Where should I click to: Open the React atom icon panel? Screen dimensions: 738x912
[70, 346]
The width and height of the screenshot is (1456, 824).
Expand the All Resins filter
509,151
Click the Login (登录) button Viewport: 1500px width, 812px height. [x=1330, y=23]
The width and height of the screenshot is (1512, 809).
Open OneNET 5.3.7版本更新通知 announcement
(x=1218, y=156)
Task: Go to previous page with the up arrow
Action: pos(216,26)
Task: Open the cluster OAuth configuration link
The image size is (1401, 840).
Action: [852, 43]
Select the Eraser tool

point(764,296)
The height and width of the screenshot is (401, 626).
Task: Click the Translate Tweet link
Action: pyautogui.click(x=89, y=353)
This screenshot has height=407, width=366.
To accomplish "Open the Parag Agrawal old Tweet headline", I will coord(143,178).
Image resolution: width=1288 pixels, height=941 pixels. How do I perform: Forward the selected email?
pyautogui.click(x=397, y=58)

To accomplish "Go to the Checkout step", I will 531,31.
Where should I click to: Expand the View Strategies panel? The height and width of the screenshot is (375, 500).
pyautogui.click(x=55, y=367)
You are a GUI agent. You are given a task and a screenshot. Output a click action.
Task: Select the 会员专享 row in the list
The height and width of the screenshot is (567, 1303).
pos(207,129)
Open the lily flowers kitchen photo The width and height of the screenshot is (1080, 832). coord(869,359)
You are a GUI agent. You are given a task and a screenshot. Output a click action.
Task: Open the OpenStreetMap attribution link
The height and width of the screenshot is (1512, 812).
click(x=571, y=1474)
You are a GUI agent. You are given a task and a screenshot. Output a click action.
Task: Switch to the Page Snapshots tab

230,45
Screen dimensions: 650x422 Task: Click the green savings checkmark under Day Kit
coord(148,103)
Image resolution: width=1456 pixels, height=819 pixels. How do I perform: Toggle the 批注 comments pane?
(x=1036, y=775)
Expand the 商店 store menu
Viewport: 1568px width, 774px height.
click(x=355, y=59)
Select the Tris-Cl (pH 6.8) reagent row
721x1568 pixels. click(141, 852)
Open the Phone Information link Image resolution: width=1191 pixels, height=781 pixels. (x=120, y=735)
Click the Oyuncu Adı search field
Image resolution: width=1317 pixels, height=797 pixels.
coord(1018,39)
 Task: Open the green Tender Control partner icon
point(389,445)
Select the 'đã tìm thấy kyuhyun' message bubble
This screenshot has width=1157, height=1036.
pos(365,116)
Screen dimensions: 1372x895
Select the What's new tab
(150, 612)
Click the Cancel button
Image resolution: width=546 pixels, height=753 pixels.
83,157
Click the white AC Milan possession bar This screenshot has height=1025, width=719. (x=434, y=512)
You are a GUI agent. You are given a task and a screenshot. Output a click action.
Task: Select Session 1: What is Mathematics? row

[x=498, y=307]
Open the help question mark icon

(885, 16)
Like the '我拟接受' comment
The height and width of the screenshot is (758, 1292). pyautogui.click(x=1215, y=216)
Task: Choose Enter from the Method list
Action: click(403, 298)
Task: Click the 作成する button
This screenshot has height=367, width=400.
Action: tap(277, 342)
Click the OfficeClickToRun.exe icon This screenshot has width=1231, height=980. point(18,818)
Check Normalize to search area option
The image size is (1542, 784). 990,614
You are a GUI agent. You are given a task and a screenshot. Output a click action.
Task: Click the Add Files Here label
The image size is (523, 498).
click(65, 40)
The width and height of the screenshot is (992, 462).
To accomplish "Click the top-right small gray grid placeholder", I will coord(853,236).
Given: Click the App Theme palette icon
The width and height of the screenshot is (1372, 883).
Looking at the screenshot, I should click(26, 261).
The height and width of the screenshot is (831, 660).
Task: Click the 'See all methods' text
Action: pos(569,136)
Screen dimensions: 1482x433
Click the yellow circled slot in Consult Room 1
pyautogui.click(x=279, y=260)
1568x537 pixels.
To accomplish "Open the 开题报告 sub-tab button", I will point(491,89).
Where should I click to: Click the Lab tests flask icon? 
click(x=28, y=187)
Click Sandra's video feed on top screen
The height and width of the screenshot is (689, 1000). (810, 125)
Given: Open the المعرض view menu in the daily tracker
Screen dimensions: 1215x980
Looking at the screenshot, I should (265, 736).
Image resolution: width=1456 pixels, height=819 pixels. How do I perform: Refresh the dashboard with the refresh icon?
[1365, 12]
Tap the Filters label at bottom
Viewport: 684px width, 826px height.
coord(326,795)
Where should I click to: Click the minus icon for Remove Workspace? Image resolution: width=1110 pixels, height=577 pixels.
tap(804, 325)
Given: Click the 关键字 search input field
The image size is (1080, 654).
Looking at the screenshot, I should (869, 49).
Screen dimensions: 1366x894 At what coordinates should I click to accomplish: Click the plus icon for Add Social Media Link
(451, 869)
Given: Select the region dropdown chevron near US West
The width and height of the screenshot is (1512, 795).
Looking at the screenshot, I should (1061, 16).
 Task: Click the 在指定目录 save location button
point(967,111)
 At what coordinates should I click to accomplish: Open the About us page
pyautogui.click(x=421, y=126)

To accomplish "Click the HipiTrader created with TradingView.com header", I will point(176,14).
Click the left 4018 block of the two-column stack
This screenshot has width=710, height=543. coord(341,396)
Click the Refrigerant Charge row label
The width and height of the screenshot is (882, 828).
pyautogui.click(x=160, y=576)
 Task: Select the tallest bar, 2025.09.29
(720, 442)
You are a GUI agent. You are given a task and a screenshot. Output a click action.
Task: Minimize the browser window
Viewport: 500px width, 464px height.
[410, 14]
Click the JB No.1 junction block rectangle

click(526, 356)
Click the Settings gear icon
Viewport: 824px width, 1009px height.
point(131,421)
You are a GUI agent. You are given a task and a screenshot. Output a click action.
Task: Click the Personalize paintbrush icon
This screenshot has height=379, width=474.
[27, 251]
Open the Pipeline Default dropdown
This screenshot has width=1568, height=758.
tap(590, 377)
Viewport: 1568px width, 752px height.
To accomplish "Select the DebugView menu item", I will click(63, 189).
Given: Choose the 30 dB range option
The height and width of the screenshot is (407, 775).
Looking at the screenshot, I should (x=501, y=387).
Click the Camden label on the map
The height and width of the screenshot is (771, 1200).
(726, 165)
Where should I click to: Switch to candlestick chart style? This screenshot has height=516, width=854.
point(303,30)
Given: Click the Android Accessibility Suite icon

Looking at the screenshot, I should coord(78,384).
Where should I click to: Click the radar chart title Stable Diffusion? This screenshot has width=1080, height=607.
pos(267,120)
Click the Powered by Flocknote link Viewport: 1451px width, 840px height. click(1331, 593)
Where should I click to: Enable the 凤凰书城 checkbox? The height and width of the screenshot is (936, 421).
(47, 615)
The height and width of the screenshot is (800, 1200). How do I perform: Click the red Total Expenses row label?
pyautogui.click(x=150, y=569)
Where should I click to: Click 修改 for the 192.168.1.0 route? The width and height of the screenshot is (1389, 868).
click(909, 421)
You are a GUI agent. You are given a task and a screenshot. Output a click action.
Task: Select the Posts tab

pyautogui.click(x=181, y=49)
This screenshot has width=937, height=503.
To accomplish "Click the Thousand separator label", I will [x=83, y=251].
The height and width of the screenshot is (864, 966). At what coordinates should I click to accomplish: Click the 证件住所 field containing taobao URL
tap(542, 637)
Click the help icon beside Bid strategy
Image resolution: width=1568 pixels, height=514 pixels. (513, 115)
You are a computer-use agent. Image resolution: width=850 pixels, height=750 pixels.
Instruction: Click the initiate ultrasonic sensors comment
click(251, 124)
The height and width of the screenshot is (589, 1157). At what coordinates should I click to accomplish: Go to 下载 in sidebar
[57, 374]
• • •
• Set exercise
Reproduce every line of the listing above verbatim, in its original order, without omitting or altering anything.

• Full response
Where should I click to: Open the React atom icon panel? Screen dimensions: 738x912
[70, 346]
The width and height of the screenshot is (1456, 824).
Expand the All Resins filter
509,151
Click the Login (登录) button Viewport: 1500px width, 812px height. [x=1330, y=23]
The width and height of the screenshot is (1512, 809).
Open OneNET 5.3.7版本更新通知 announcement
(x=1218, y=156)
Task: Go to previous page with the up arrow
Action: pos(216,26)
Task: Open the cluster OAuth configuration link
The image size is (1401, 840).
Action: [852, 43]
Select the Eraser tool

point(764,296)
The height and width of the screenshot is (401, 626).
Task: Click the Translate Tweet link
Action: pyautogui.click(x=89, y=353)
This screenshot has height=407, width=366.
To accomplish "Open the Parag Agrawal old Tweet headline", I will coord(143,178).
Image resolution: width=1288 pixels, height=941 pixels. How do I perform: Forward the selected email?
pyautogui.click(x=397, y=58)

To accomplish "Go to the Checkout step", I will 531,31.
Where should I click to: Expand the View Strategies panel? The height and width of the screenshot is (375, 500).
pyautogui.click(x=55, y=367)
You are a GUI agent. You are given a task and a screenshot. Output a click action.
Task: Select the 会员专享 row in the list
The height and width of the screenshot is (567, 1303).
pos(207,129)
Open the lily flowers kitchen photo The width and height of the screenshot is (1080, 832). coord(869,359)
You are a GUI agent. You are given a task and a screenshot. Output a click action.
Task: Open the OpenStreetMap attribution link
The height and width of the screenshot is (1512, 812).
click(x=571, y=1474)
You are a GUI agent. You are given a task and a screenshot. Output a click action.
Task: Switch to the Page Snapshots tab

230,45
Screen dimensions: 650x422 Task: Click the green savings checkmark under Day Kit
coord(148,103)
Image resolution: width=1456 pixels, height=819 pixels. How do I perform: Toggle the 批注 comments pane?
(x=1036, y=775)
Expand the 商店 store menu
Viewport: 1568px width, 774px height.
click(x=355, y=59)
Select the Tris-Cl (pH 6.8) reagent row
721x1568 pixels. click(141, 852)
Open the Phone Information link Image resolution: width=1191 pixels, height=781 pixels. (x=120, y=735)
Click the Oyuncu Adı search field
Image resolution: width=1317 pixels, height=797 pixels.
coord(1018,39)
 Task: Open the green Tender Control partner icon
point(389,445)
Select the 'đã tìm thấy kyuhyun' message bubble
This screenshot has width=1157, height=1036.
pos(365,116)
Screen dimensions: 1372x895
Select the What's new tab
(150, 612)
Click the Cancel button
Image resolution: width=546 pixels, height=753 pixels.
83,157
Click the white AC Milan possession bar This screenshot has height=1025, width=719. (x=434, y=512)
You are a GUI agent. You are given a task and a screenshot. Output a click action.
Task: Select Session 1: What is Mathematics? row

[x=498, y=307]
Open the help question mark icon

(885, 16)
Like the '我拟接受' comment
The height and width of the screenshot is (758, 1292). pyautogui.click(x=1215, y=216)
Task: Choose Enter from the Method list
Action: click(403, 298)
Task: Click the 作成する button
This screenshot has height=367, width=400.
Action: tap(277, 342)
Click the OfficeClickToRun.exe icon This screenshot has width=1231, height=980. point(18,818)
Check Normalize to search area option
The image size is (1542, 784). 990,614
You are a GUI agent. You are given a task and a screenshot. Output a click action.
Task: Click the Add Files Here label
The image size is (523, 498).
click(65, 40)
The width and height of the screenshot is (992, 462).
To accomplish "Click the top-right small gray grid placeholder", I will coord(853,236).
Given: Click the App Theme palette icon
The width and height of the screenshot is (1372, 883).
Looking at the screenshot, I should click(26, 261).
The height and width of the screenshot is (831, 660).
Task: Click the 'See all methods' text
Action: pos(569,136)
Screen dimensions: 1482x433
Click the yellow circled slot in Consult Room 1
pyautogui.click(x=279, y=260)
1568x537 pixels.
To accomplish "Open the 开题报告 sub-tab button", I will point(491,89).
Where should I click to: Click the Lab tests flask icon? 
click(x=28, y=187)
Click Sandra's video feed on top screen
The height and width of the screenshot is (689, 1000). (810, 125)
Given: Open the المعرض view menu in the daily tracker
Screen dimensions: 1215x980
Looking at the screenshot, I should (265, 736).
Image resolution: width=1456 pixels, height=819 pixels. How do I perform: Refresh the dashboard with the refresh icon?
[1365, 12]
Tap the Filters label at bottom
Viewport: 684px width, 826px height.
coord(326,795)
Where should I click to: Click the minus icon for Remove Workspace? Image resolution: width=1110 pixels, height=577 pixels.
tap(804, 325)
Given: Click the 关键字 search input field
The image size is (1080, 654).
Looking at the screenshot, I should (869, 49).
Screen dimensions: 1366x894 At what coordinates should I click to accomplish: Click the plus icon for Add Social Media Link
(451, 869)
Given: Select the region dropdown chevron near US West
The width and height of the screenshot is (1512, 795).
Looking at the screenshot, I should (1061, 16).
 Task: Click the 在指定目录 save location button
point(967,111)
 At what coordinates should I click to accomplish: Open the About us page
pyautogui.click(x=421, y=126)

To accomplish "Click the HipiTrader created with TradingView.com header", I will point(176,14).
Click the left 4018 block of the two-column stack
This screenshot has width=710, height=543. coord(341,396)
Click the Refrigerant Charge row label
The width and height of the screenshot is (882, 828).
pyautogui.click(x=160, y=576)
 Task: Select the tallest bar, 2025.09.29
(720, 442)
You are a GUI agent. You are given a task and a screenshot. Output a click action.
Task: Minimize the browser window
Viewport: 500px width, 464px height.
[410, 14]
Click the JB No.1 junction block rectangle

click(526, 356)
Click the Settings gear icon
Viewport: 824px width, 1009px height.
point(131,421)
You are a GUI agent. You are given a task and a screenshot. Output a click action.
Task: Click the Personalize paintbrush icon
This screenshot has height=379, width=474.
[27, 251]
Open the Pipeline Default dropdown
This screenshot has width=1568, height=758.
tap(590, 377)
Viewport: 1568px width, 752px height.
To accomplish "Select the DebugView menu item", I will click(63, 189).
Given: Choose the 30 dB range option
The height and width of the screenshot is (407, 775).
Looking at the screenshot, I should (x=501, y=387).
Click the Camden label on the map
The height and width of the screenshot is (771, 1200).
(726, 165)
Where should I click to: Switch to candlestick chart style? This screenshot has height=516, width=854.
point(303,30)
Given: Click the Android Accessibility Suite icon

Looking at the screenshot, I should coord(78,384).
Where should I click to: Click the radar chart title Stable Diffusion? This screenshot has width=1080, height=607.
pos(267,120)
Click the Powered by Flocknote link Viewport: 1451px width, 840px height. click(1331, 593)
Where should I click to: Enable the 凤凰书城 checkbox? The height and width of the screenshot is (936, 421).
(47, 615)
The height and width of the screenshot is (800, 1200). How do I perform: Click the red Total Expenses row label?
pyautogui.click(x=150, y=569)
Where should I click to: Click 修改 for the 192.168.1.0 route? The width and height of the screenshot is (1389, 868).
click(909, 421)
You are a GUI agent. You are given a task and a screenshot. Output a click action.
Task: Select the Posts tab

pyautogui.click(x=181, y=49)
This screenshot has width=937, height=503.
To accomplish "Click the Thousand separator label", I will [x=83, y=251].
The height and width of the screenshot is (864, 966). At what coordinates should I click to accomplish: Click the 证件住所 field containing taobao URL
tap(542, 637)
Click the help icon beside Bid strategy
Image resolution: width=1568 pixels, height=514 pixels. (513, 115)
You are a computer-use agent. Image resolution: width=850 pixels, height=750 pixels.
Instruction: Click the initiate ultrasonic sensors comment
click(251, 124)
The height and width of the screenshot is (589, 1157). At what coordinates should I click to accomplish: Go to 下载 in sidebar
[57, 374]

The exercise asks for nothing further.